Blood alert for hospital chiefs

ALL HOSPITALS are being asked to review their procedures for handling blood after a study revealed 169 cases in which errors had been made, putting patients at risk.

In 12 cases, patients died and in a further 39 suffered serious injury requiring treatment in intensive care or dialysis for kidney failure.

The findings are contained in the first annual report by the Serious Hazards of Transfusion group (Shot) set up by professional groups independently of the National Blood Service to monitor the safety of blood transfusion.

About 3 million blood transfusions are carried out each year, the vast majority without problems, but when problems do occur they tend to follow a pattern, the Shot committee said. The commonest error, accounting for almost half the cases, was a mix-up in which blood intended for one patient was given to another. Blood for transfusions has to be carefully matched to avoid triggering a serious reaction.

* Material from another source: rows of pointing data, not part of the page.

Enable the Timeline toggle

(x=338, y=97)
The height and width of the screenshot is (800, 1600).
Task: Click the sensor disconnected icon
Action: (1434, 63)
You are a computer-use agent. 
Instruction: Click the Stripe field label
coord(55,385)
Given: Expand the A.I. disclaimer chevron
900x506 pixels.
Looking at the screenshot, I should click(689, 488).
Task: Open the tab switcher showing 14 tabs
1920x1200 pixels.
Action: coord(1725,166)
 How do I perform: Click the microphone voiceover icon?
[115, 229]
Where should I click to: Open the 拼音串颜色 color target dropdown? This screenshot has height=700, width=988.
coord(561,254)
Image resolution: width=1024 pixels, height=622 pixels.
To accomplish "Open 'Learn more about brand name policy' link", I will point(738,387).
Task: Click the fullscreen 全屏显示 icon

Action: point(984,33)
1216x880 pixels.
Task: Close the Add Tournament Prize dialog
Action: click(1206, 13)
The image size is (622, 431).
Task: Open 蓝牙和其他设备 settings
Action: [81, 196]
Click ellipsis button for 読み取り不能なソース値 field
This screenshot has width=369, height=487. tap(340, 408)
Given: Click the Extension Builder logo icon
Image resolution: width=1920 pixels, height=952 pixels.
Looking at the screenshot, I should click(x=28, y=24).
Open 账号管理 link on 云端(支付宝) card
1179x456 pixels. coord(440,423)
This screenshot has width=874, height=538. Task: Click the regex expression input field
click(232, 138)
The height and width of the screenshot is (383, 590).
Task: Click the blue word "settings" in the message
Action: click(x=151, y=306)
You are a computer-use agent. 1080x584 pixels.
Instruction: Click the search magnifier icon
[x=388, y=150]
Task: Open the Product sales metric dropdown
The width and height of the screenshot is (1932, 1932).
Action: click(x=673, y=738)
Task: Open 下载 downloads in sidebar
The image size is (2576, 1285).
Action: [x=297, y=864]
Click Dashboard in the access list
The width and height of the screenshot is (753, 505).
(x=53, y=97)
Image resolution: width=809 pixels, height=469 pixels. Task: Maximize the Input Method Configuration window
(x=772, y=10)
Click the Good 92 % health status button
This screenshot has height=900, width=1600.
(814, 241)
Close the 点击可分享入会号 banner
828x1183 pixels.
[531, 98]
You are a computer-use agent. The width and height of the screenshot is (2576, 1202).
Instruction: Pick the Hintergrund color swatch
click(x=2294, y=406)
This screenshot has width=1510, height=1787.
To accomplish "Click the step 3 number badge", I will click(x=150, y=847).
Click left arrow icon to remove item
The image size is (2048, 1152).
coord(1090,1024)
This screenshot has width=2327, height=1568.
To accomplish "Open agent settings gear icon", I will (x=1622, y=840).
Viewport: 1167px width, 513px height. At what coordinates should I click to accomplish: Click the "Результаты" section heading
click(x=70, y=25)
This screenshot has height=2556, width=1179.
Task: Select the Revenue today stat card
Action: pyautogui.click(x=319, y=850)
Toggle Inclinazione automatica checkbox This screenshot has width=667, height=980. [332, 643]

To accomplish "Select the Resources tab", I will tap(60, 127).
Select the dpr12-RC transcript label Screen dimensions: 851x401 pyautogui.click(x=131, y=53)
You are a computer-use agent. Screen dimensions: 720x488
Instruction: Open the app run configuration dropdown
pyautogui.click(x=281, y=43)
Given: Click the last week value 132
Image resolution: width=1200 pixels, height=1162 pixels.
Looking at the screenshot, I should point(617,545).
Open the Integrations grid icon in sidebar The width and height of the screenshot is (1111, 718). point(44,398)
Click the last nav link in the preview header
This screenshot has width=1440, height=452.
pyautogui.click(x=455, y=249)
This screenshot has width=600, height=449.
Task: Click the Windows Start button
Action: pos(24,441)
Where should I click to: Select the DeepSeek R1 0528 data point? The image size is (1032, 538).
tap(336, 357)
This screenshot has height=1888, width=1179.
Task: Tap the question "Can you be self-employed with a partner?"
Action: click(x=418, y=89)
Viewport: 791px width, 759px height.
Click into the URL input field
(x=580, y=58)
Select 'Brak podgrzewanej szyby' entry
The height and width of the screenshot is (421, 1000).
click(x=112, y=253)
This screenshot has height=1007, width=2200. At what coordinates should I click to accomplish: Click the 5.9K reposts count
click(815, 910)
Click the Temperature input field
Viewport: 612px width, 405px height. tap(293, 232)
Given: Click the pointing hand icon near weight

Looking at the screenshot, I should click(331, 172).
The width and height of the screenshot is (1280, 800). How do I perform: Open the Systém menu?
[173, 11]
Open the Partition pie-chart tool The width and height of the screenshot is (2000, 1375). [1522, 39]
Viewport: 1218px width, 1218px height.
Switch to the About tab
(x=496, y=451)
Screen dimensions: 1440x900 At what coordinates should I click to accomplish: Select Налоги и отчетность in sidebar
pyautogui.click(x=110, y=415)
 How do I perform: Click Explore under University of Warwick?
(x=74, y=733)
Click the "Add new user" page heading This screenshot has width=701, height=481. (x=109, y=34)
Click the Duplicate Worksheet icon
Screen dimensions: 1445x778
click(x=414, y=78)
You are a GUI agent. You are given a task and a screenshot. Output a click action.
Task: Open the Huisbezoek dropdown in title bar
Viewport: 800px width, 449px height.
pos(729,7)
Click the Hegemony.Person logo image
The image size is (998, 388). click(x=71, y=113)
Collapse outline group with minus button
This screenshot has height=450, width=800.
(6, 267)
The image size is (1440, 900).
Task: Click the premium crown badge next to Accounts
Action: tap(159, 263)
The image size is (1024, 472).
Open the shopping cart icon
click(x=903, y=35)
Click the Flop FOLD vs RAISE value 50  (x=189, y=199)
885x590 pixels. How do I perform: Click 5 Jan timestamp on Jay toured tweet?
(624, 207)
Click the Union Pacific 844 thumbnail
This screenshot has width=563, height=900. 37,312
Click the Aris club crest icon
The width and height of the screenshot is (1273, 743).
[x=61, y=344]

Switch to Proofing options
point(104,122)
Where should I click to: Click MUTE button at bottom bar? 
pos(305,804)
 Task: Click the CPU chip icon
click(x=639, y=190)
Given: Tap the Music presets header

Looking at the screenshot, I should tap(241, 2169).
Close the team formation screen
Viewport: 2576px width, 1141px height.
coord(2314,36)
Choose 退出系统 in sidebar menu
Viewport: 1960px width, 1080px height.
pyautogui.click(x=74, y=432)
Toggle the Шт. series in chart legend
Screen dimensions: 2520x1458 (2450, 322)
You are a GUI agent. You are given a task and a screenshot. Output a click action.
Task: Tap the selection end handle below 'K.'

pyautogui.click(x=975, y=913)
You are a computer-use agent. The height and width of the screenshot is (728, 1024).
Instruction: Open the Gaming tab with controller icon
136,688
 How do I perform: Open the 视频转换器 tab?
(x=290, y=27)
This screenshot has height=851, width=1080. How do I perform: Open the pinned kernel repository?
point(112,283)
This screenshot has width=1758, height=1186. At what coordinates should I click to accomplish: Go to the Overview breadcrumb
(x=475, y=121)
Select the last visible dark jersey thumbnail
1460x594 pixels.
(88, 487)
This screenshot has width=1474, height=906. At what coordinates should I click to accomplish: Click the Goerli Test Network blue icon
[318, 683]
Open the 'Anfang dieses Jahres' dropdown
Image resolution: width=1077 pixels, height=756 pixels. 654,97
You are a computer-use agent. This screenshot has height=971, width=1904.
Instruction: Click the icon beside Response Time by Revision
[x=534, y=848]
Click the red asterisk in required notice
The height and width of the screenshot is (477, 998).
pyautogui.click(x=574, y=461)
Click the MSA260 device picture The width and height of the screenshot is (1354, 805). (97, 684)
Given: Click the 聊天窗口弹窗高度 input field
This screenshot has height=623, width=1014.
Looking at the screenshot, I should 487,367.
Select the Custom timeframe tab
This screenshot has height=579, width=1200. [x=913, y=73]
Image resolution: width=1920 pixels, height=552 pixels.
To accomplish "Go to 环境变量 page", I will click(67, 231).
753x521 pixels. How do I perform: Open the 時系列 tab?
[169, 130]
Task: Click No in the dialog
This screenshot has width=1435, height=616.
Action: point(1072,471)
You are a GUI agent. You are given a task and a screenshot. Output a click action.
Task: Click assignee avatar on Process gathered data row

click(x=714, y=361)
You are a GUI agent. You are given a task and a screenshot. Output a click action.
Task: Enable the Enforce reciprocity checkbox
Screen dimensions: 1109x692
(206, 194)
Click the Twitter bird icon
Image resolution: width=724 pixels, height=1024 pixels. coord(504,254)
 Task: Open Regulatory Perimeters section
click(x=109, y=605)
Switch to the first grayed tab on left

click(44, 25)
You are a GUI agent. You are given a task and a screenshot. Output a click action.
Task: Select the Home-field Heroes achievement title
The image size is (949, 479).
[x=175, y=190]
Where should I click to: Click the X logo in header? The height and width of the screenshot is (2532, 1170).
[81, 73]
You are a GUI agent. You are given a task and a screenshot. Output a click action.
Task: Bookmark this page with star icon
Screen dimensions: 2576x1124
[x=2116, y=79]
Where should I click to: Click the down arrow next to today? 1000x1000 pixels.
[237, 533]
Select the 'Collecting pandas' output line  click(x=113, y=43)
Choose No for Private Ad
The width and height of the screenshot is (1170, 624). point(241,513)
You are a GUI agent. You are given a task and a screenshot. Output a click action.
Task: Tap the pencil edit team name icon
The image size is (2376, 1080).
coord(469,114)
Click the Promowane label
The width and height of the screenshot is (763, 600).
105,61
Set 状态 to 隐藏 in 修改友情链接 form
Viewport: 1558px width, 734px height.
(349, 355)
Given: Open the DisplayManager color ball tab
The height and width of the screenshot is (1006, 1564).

There have been a series of scares about the safety of blood for transfusion in the UK involving fears about possible contamination and transmission of viruses including HIV and hepatitis. The results of the Shot study revealed three cases of bacterial contamination - one because the donor's arm had not been properly cleaned - and five in which an infection was transmitted; hepatitis A, B and C, HIV and malaria.

Three of the infections, including that with HIV, occurred as a result of donations during the "window" period - after the donor had been infected but before it showed up in routine tests.

Dr Lorna Williamson, chair of the Shot working group, said new tests were being developed to reduce the window period during which infections were undetectable. "We are dealing with very rare events but it is important that hospitals are still vigilant," she said.